-- YOUR GOAL --
Pick out every line in the items below that contains the string "search", and copy each one. Only count matches with the same upper and lower case.

** begin SUPPLIED DATA **

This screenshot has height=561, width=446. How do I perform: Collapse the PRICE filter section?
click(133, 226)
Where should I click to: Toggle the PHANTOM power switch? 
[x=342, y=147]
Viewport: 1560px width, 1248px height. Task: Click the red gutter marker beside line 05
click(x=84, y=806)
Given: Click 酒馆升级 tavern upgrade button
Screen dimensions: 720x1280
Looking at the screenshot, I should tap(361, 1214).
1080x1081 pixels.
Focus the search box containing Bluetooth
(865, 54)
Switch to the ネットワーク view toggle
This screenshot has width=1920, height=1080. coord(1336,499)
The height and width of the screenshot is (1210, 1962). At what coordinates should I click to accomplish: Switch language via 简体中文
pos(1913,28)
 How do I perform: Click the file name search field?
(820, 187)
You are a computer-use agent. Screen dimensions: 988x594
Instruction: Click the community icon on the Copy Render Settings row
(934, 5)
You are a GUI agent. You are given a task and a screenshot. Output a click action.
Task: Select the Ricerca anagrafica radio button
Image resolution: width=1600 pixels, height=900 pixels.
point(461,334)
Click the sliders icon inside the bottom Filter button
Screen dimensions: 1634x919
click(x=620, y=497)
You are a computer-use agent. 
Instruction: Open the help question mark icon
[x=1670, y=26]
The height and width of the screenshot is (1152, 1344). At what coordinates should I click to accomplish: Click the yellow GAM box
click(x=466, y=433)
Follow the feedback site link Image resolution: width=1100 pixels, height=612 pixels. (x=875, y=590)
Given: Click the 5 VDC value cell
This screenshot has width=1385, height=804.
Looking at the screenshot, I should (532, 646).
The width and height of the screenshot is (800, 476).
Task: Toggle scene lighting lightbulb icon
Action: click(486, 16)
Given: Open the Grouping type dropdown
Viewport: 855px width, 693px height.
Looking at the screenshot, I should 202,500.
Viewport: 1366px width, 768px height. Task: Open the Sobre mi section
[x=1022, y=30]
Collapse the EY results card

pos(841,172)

** end SUPPLIED DATA **

-- RESULT --
Focus the search box containing Bluetooth
 How do I perform: Click the file name search field?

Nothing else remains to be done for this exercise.